Excerpted records section start

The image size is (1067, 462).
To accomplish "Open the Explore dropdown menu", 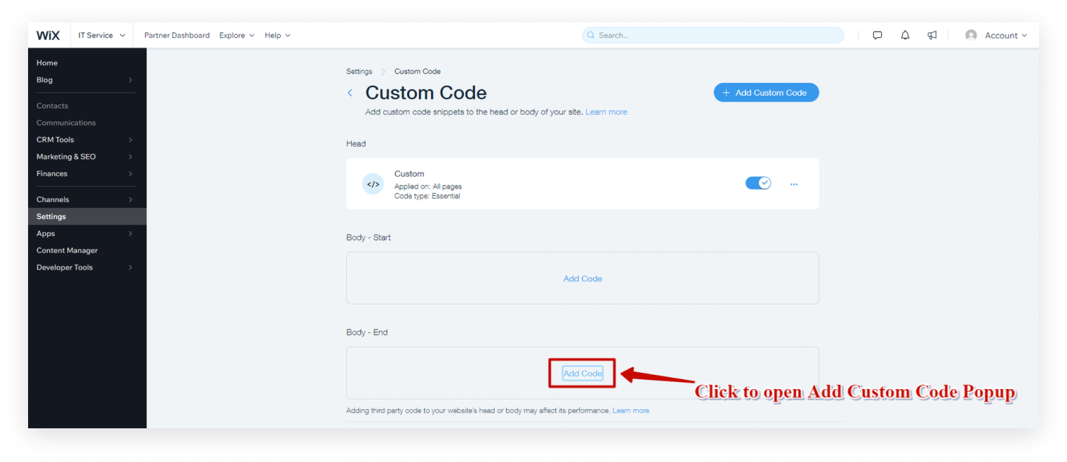I will point(237,35).
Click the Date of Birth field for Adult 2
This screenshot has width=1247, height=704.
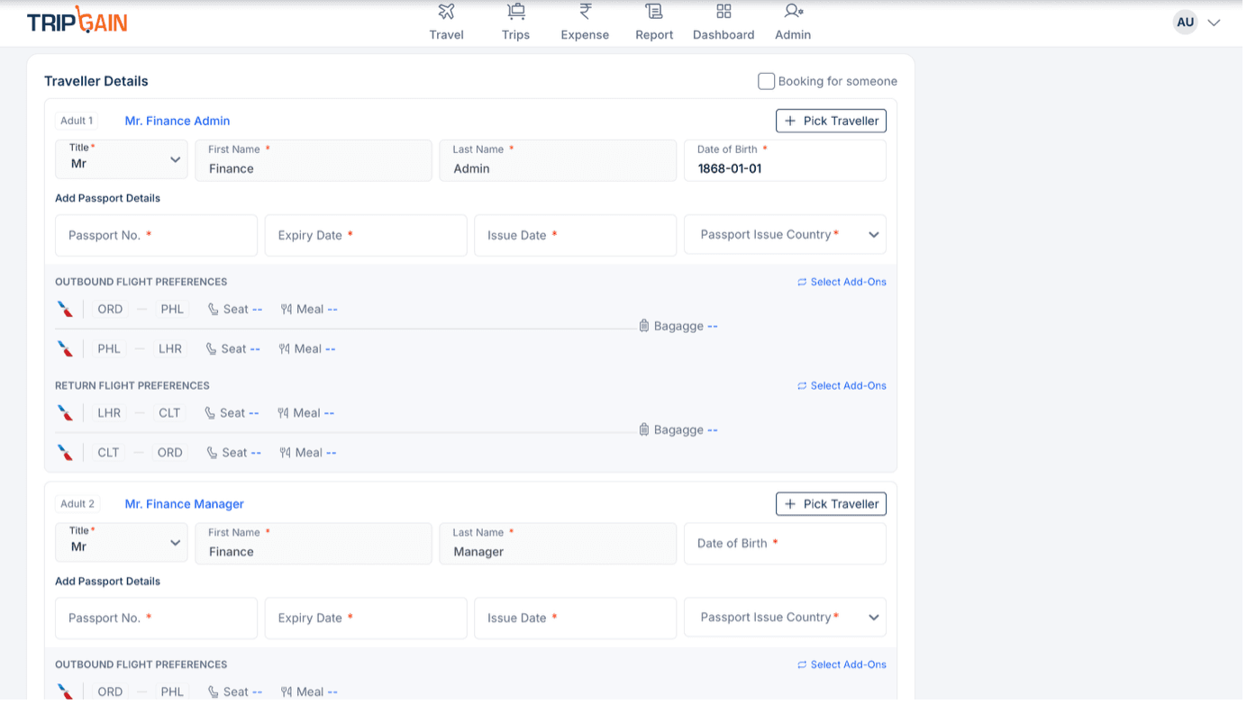[785, 544]
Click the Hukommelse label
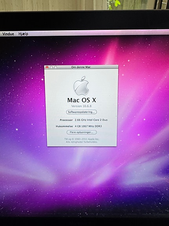Viewport: 169px width, 226px height. (64, 126)
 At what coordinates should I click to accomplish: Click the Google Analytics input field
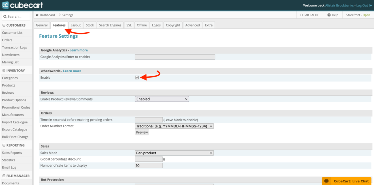[175, 57]
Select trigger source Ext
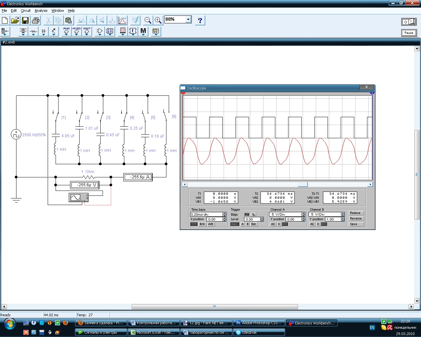Image resolution: width=421 pixels, height=337 pixels. tap(254, 224)
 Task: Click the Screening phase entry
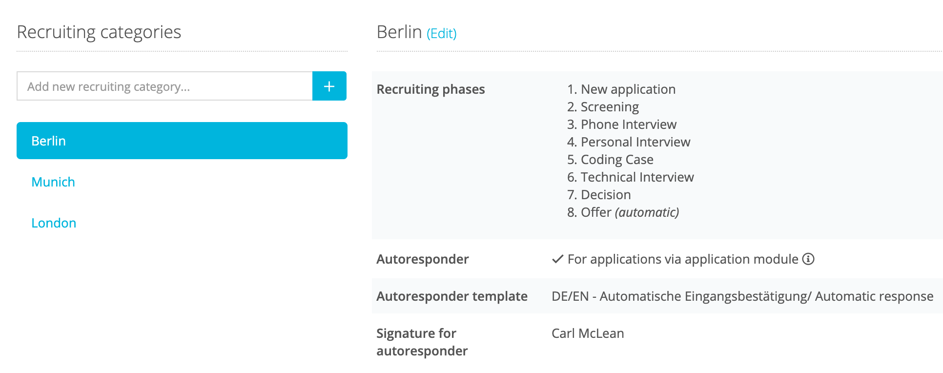603,107
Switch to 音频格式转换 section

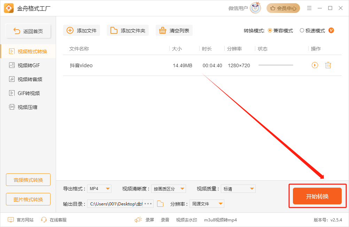point(28,180)
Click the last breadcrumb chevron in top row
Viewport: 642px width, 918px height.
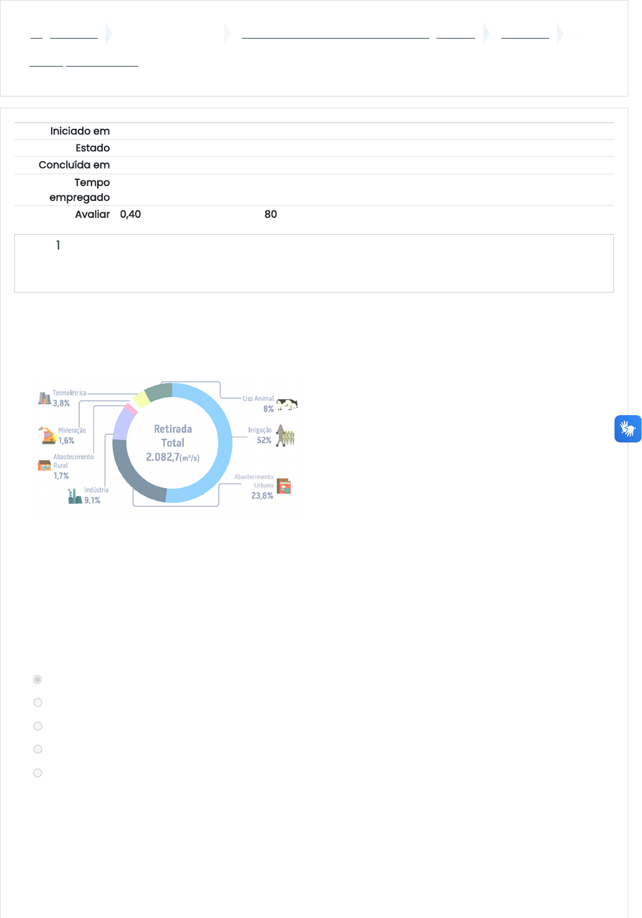pyautogui.click(x=560, y=34)
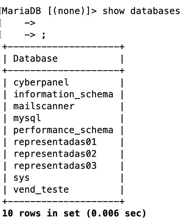Select the performance_schema row

coord(63,130)
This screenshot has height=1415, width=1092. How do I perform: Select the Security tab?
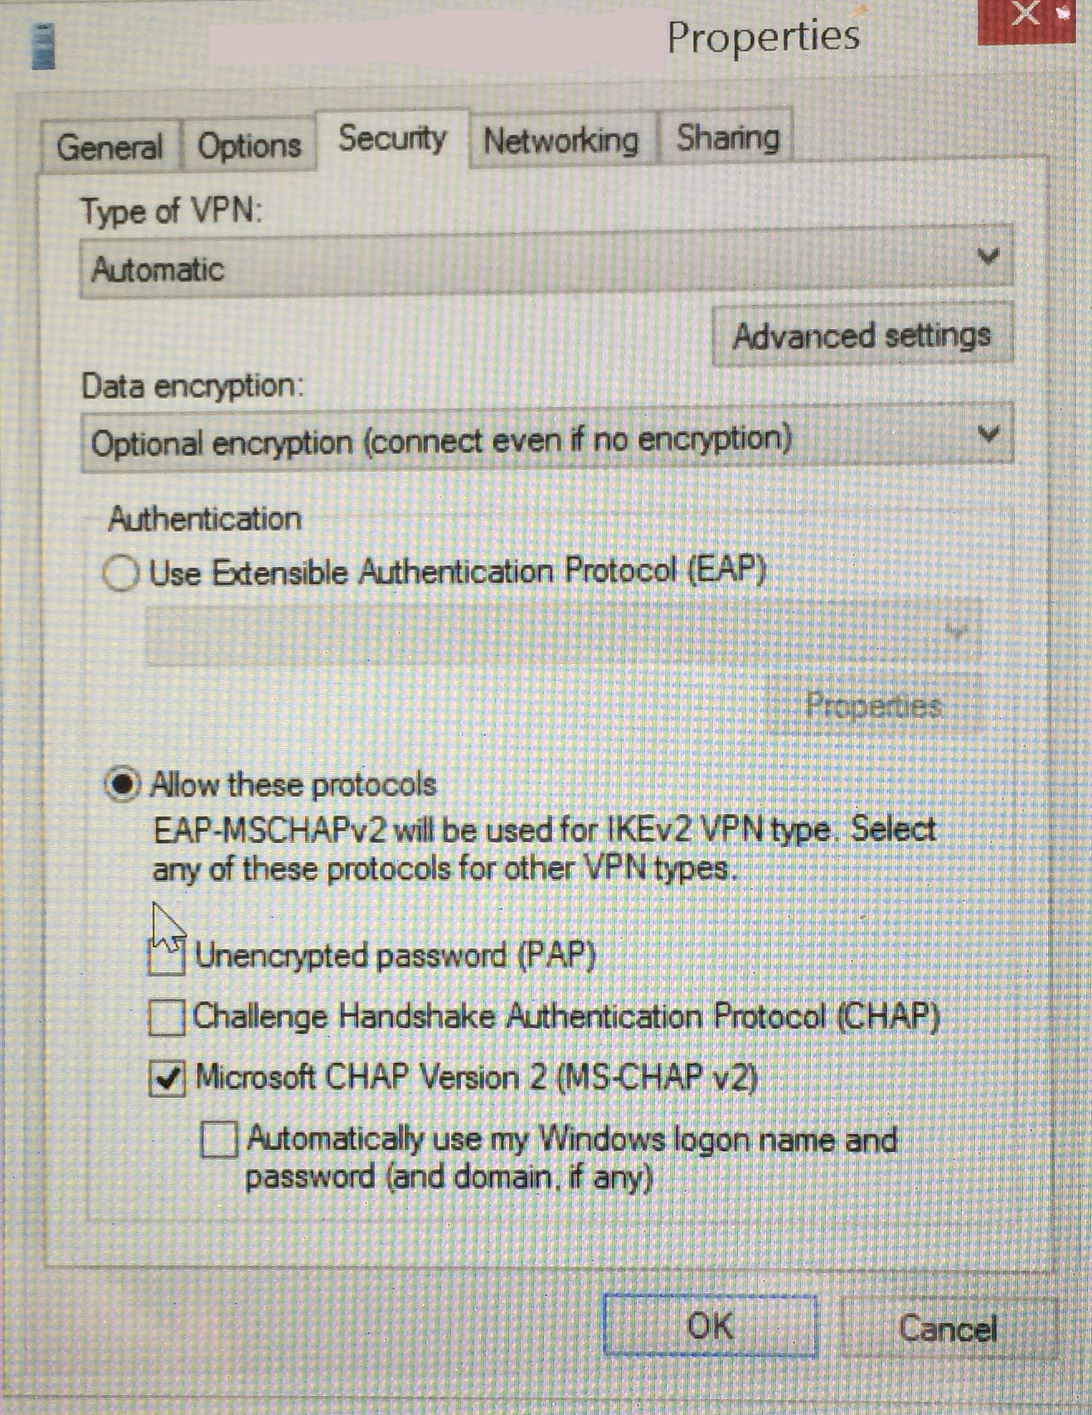tap(392, 138)
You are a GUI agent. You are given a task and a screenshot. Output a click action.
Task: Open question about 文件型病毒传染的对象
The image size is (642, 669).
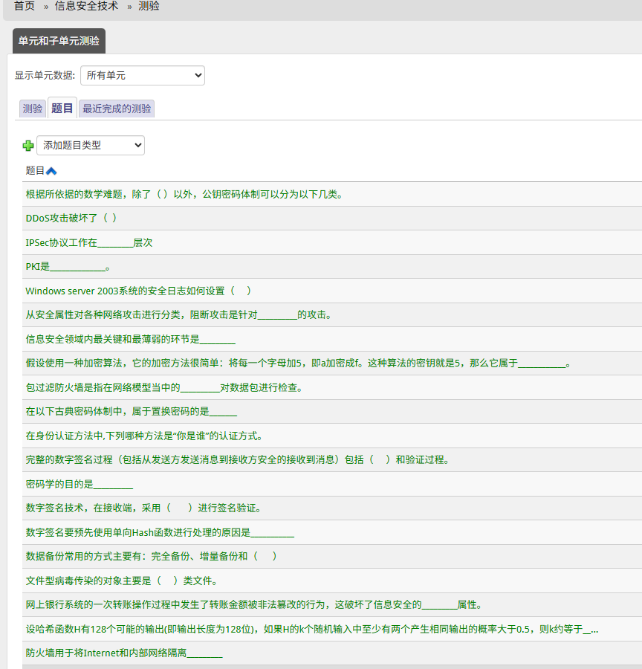point(121,581)
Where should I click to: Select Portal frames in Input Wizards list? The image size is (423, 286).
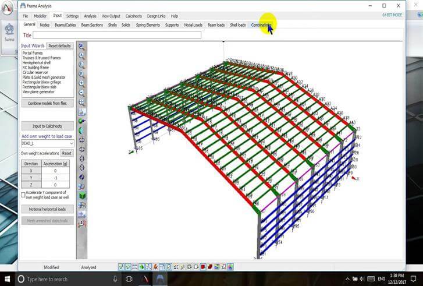coord(34,53)
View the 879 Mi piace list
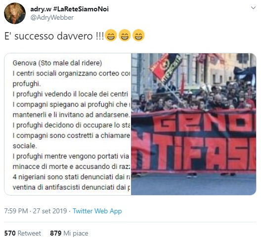 (x=69, y=233)
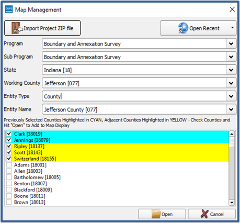240x223 pixels.
Task: Expand the Entity Name combo box
Action: coord(231,109)
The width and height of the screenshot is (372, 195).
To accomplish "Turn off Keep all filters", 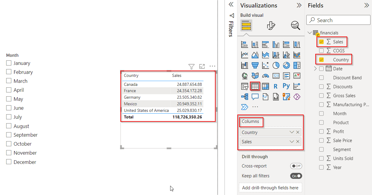I will coord(296,176).
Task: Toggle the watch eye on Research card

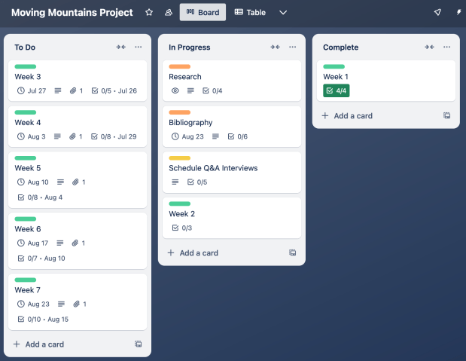Action: 175,90
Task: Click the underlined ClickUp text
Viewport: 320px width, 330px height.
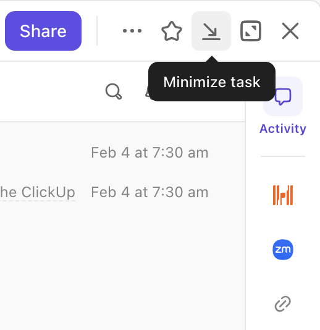Action: click(x=38, y=192)
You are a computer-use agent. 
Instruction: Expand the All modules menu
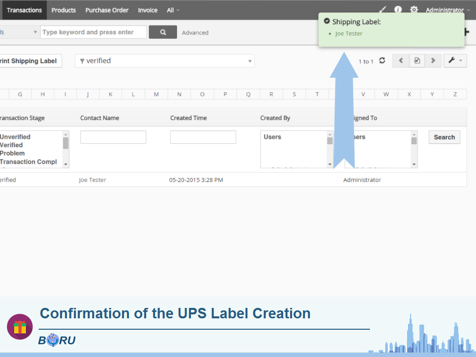point(173,10)
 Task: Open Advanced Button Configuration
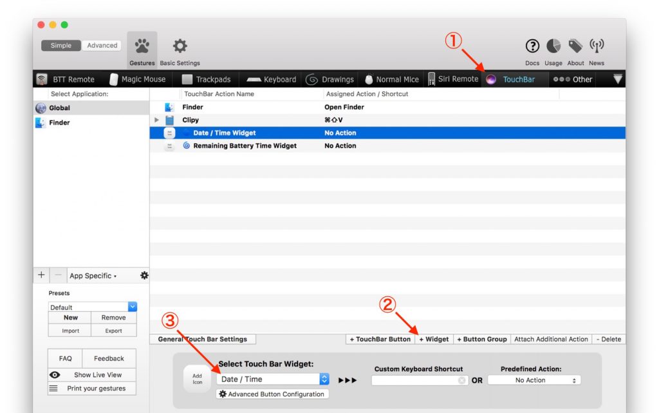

Excerpted records section end

Within the entries, determine the count of lines containing the string "agent" and output it alone.

2